(Screenshot grounding data)

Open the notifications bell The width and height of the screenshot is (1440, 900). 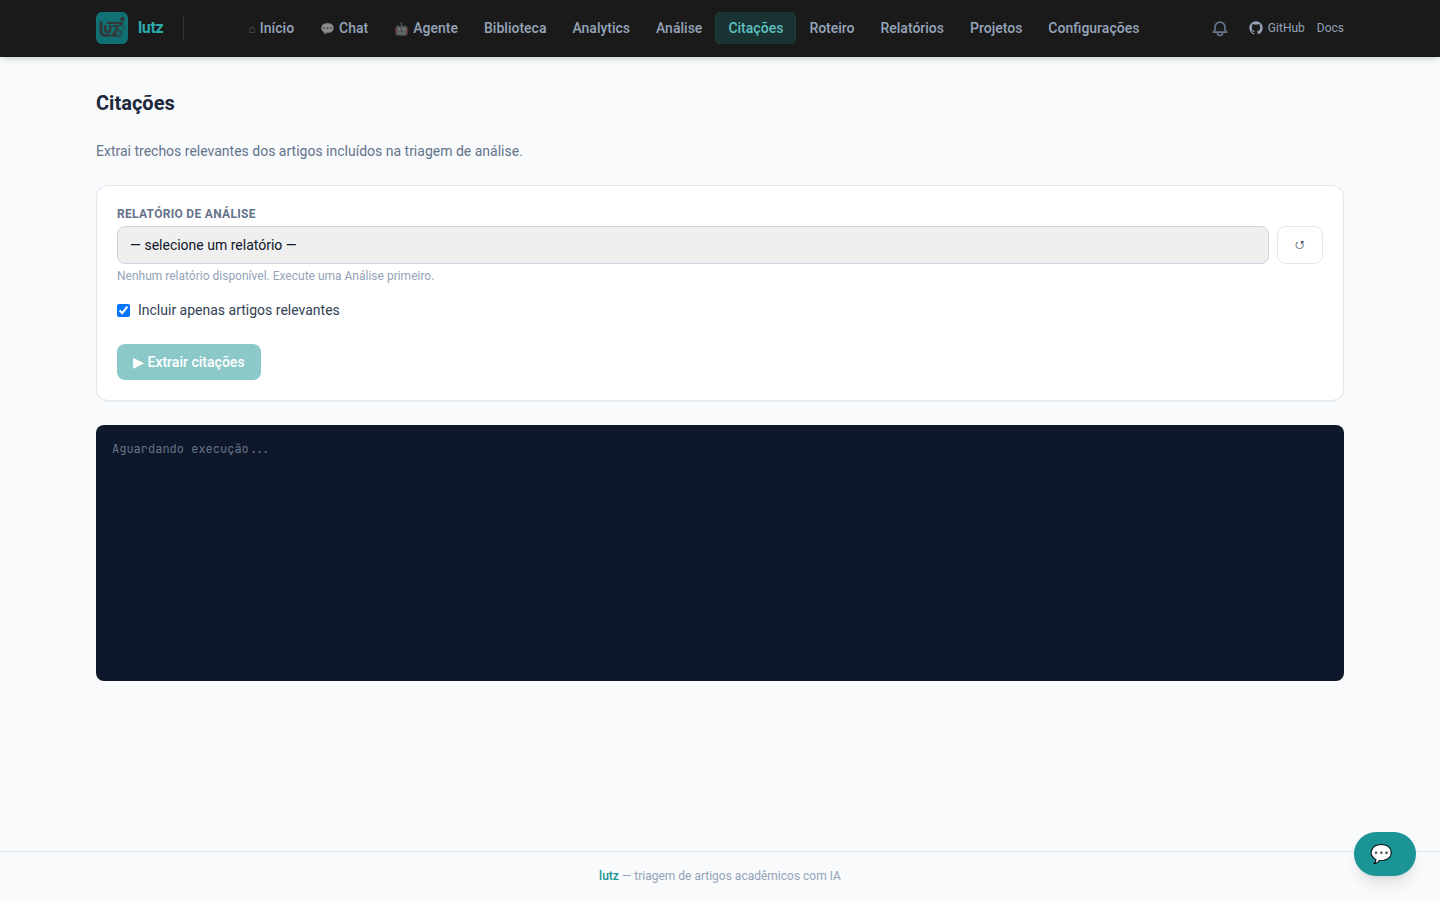coord(1220,28)
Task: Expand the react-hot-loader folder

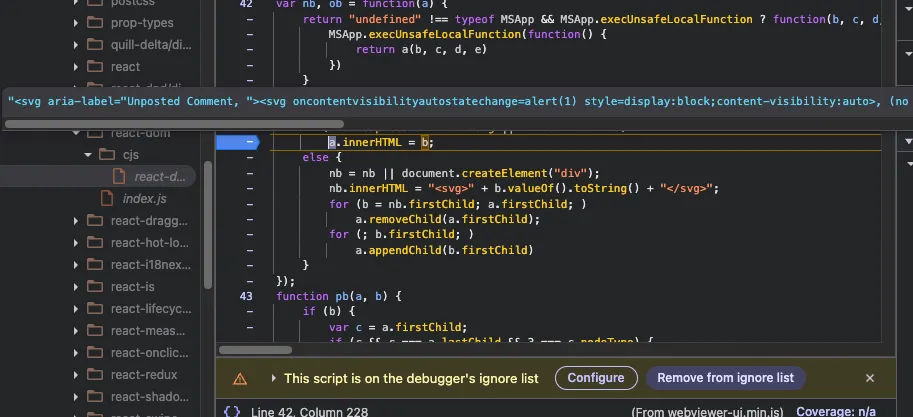Action: tap(75, 242)
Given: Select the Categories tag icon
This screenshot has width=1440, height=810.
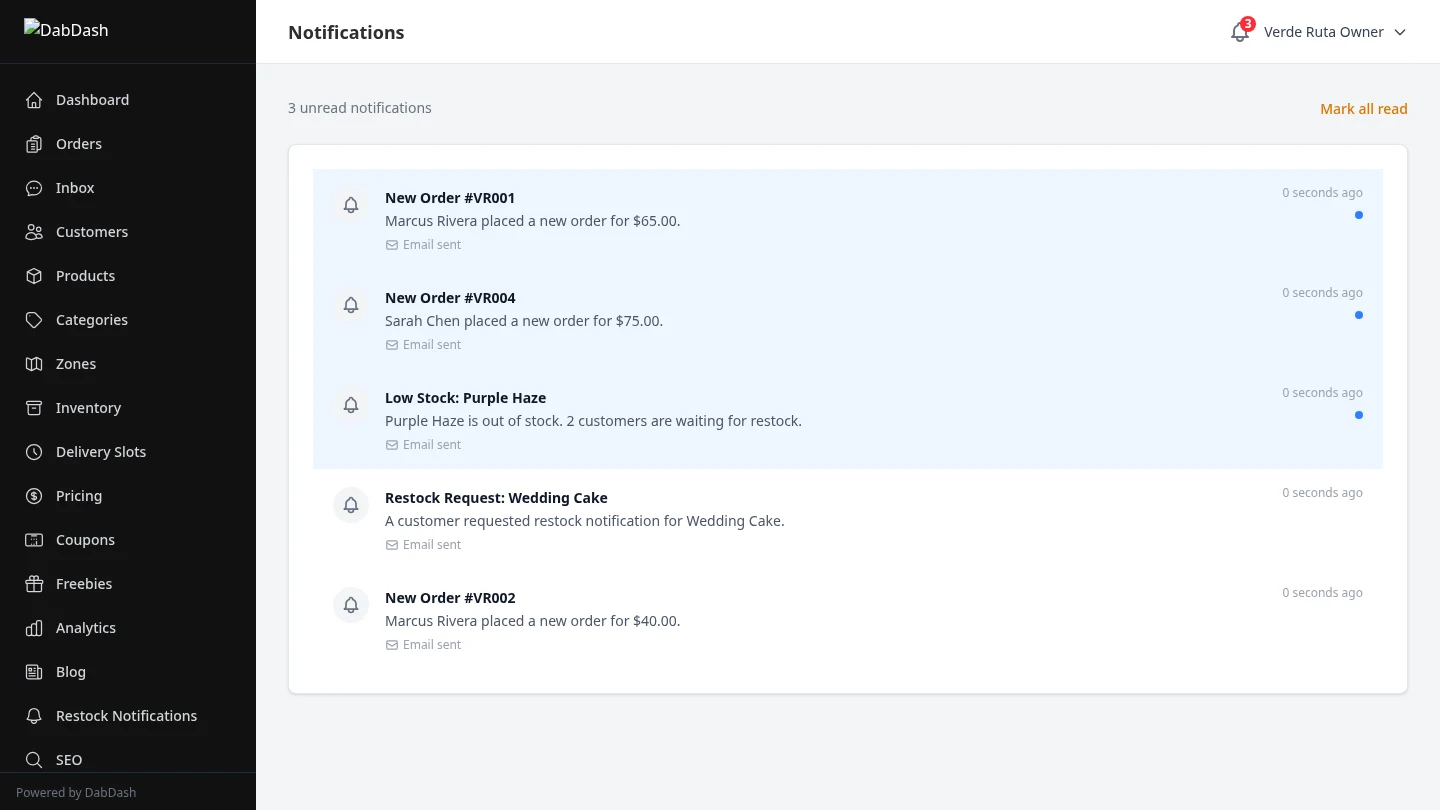Looking at the screenshot, I should 33,319.
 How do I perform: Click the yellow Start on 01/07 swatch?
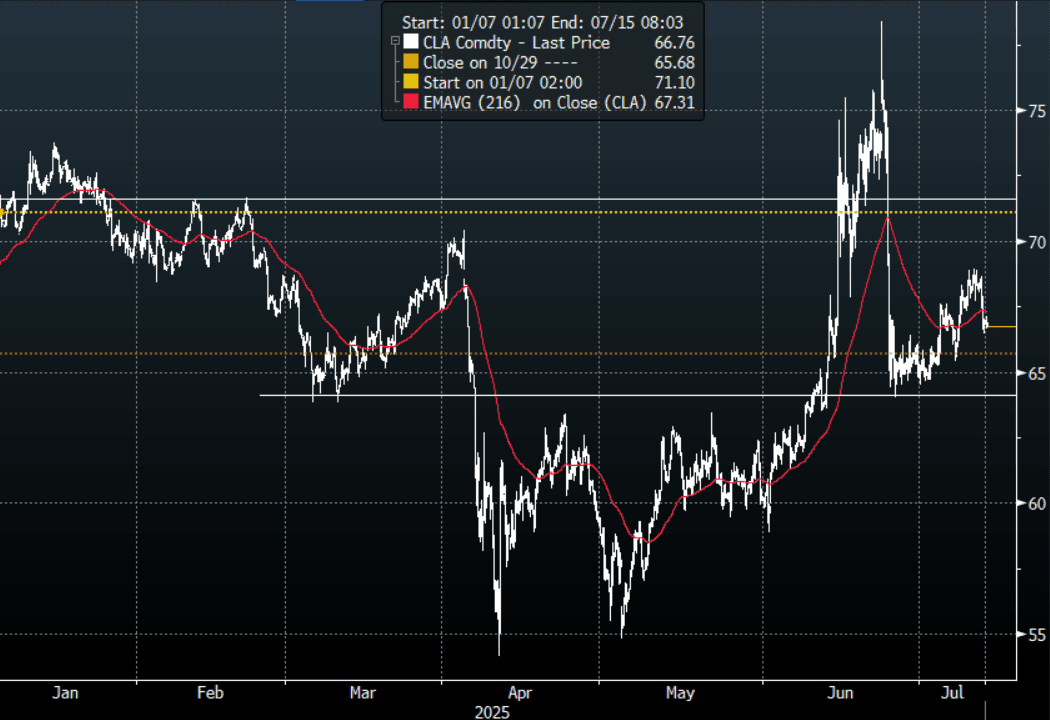click(411, 82)
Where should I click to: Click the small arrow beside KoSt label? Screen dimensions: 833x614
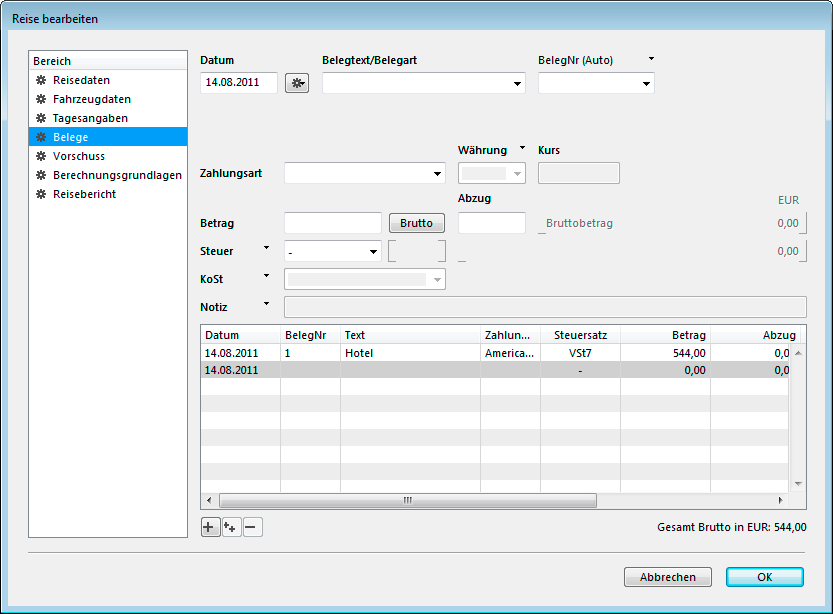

(Your objective)
Reproduce the records above exactly, but only from the line containing "Task: Expand the react-hot-loader folder" through the last line, both included, and without any pictures.

(The answer)
Task: Expand the react-hot-loader folder

Action: tap(75, 242)
Given: Select the Categories tag icon
This screenshot has width=1440, height=810.
Looking at the screenshot, I should 33,319.
 How do I perform: Click the yellow Start on 01/07 swatch?
click(411, 82)
Where should I click to: Click the small arrow beside KoSt label? Screen dimensions: 833x614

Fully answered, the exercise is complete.